Wednesday, July 25, 2012

Micro Drones on the Hunt




 What is yet not understood is that we are on the verge of extracting modern humanity from the battlefield. The drone itself was a good start but is certainly the first generation. Its presence on the Afghan battlefield has the enemy reeling as again and again it has proven possible to decapitate any threat. In practice, the drone has been the single most effective tool in this fight and has eliminated the need to put massive numbers of boots on the ground to put pressure on the enemy. The war has gone from unwinable to effectively won. Of course, no one wishes to admit that unled combat is at best a nuisance and no creditable threat in the long term.

Car bombs do not win wars and eventually your supporters began to wonder.

Now we can envisage a battle field infested with micro drones all operated at a distance and able to call down indirect fire in an instance. They will even penetrate bunkers and their like making security impossible for an enemy force.

The take home is that a force equipped with micro drones and supported with indirect fire will be well able to drive an enemy force from the battle field. Can you imagine a war game in which gamers take charge of a real micro drone and then go hunting for targets in a real battle field? Actual firing solutions would be the controlled by boots on the ground but this augments the search with potentially thousands of eyeballs. As stated, the modern human will no longer enter the real battlefield except to salvage lives of enemy combatants.

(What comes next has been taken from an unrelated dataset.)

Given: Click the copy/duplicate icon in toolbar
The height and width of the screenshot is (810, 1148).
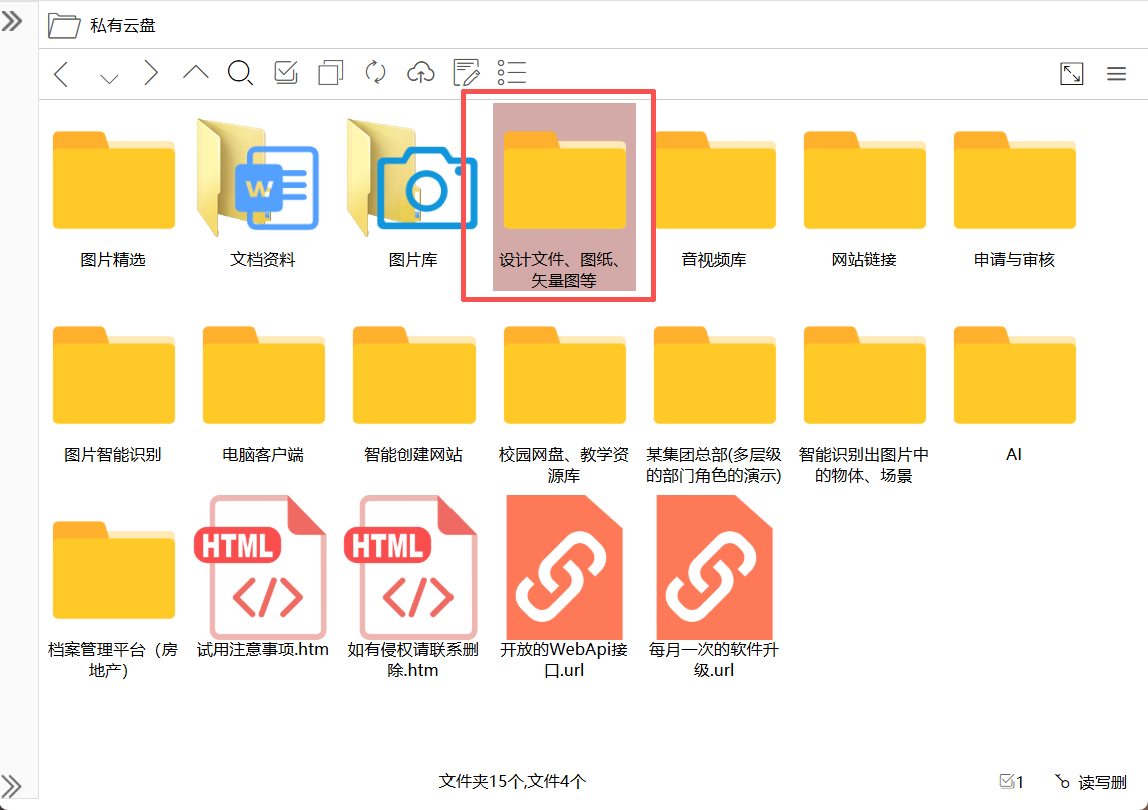Looking at the screenshot, I should [330, 72].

Micro-drones: The new face of cutting-edge warfare

23 July 2012 by Will Ferguson and David Hambling


Drones are getting smaller and smarter, able to navigate and identify targets without GPS or human operators

FAR from the aeroplane-sized craft that are the face of cutting-edge warfare, a much smaller revolution in drones is under way.

Micro-aerial vehicles (MAVs) with uncanny navigation and real-time mapping capabilities could soon be zipping through indoor and outdoor spaces, running reconnaissance missions that others cannot. They would allow soldiers to look over hills, inside buildings and inspect suspicious objects without risk.

Unlike their larger cousins, whose complex navigation systems let them fly autonomously for hours or even days (see "Aloft for longer than ever"), MAVs are not known for their smarts. They typically rely on a GPS signal to tell them where they are, and on human operators for nearly everything else, such as where to go, what to look for and where to land.

Now researchers led by Roland Brockers at the NASA Jet Propulsion Laboratory in Pasadena, California, have developed a MAV that uses a camera pointed at the ground to navigate and pick landing spots. It can even identify people and other objects. The system enables the drone to travel through terrain where human control and GPS are unavailable, such as a city street or inside a building.

A human operator needs to tell the drone only two things before it sets off: where it is and where its objective is. The craft figures out the rest for itself, using the camera and onboard software to build a 3D map of its surroundings. It can also avoid obstacles and detect surfaces above a predetermined height as possible landing zones. Once it selects a place to put down, it maps the site's dimensions, moves overhead and lands.

In a laboratory experiment, a 50 centimetre by 50 centimetre quadrotor craft equipped with the navigation system was able to take off, travel through an obstacle-filled indoor space and land successfully on an elevated platform. Brockers's team is now testing the system in larger, more complex environments. The system was presented at the SPIE Defense, Security and Sensing conference in Baltimore, Maryland, in April.

Vijay Kumar of the University of Pennsylvania in Philadelphia says that autonomous navigation and landing capabilities are unprecedented in a drone of this size. "Typically the information required to locate a landing site and stabilise a vehicle over it is coming in at a 100 times a second," he says. "No one else has been able to design a system so small with this kind of processing power."



With such capabilities making their way into ever smaller craft, it may not be long until the PD-100 Black Hornet (pictured), which is set to become the world's smallest operational drone, gets an upgrade as well.

As it stands the PD-100, which has been in testing by Norwegian manufacturer Prox Dynamics since 2008, can navigate autonomously to a target area using onboard GPS or fly a pre-planned route. It can also be controlled by a human from up to a kilometre away, has an endurance of up to 25 minutes, can hover for a stable view, and fly both indoors and out.

At just 20 centimetres long and weighing about 15 grams, the PD-100 makes the drone created by Brockers's team look like a behemoth. And while it may look like a toy, Prox Dynamics claims it can maintain steady flight in winds of up to 5 metres per second. This has attracted the attention of the UK Ministry of Defence, which last year issued a request for the vehicle under the name "Nano-UAS".

Aloft for longer than ever

A reconnaissance drone has flown for two days straight, fuelled by a laser beam that transmits energy from the ground to the aircraft.

Lockheed Martin and Seattle-based LaserMotive teamed up to perform the test last week in a wind tunnel in Palmdale, California, as proof that drones could be made to fly indefinitely via wireless energy transferred from the ground.

When the team stopped the flight - because the craft had surpassed the goals of the test - the battery on the drone had more energy than it started with. LaserMotive is now working on adapting the system to beam power from Earth's surface to orbiting satellites and even the moon.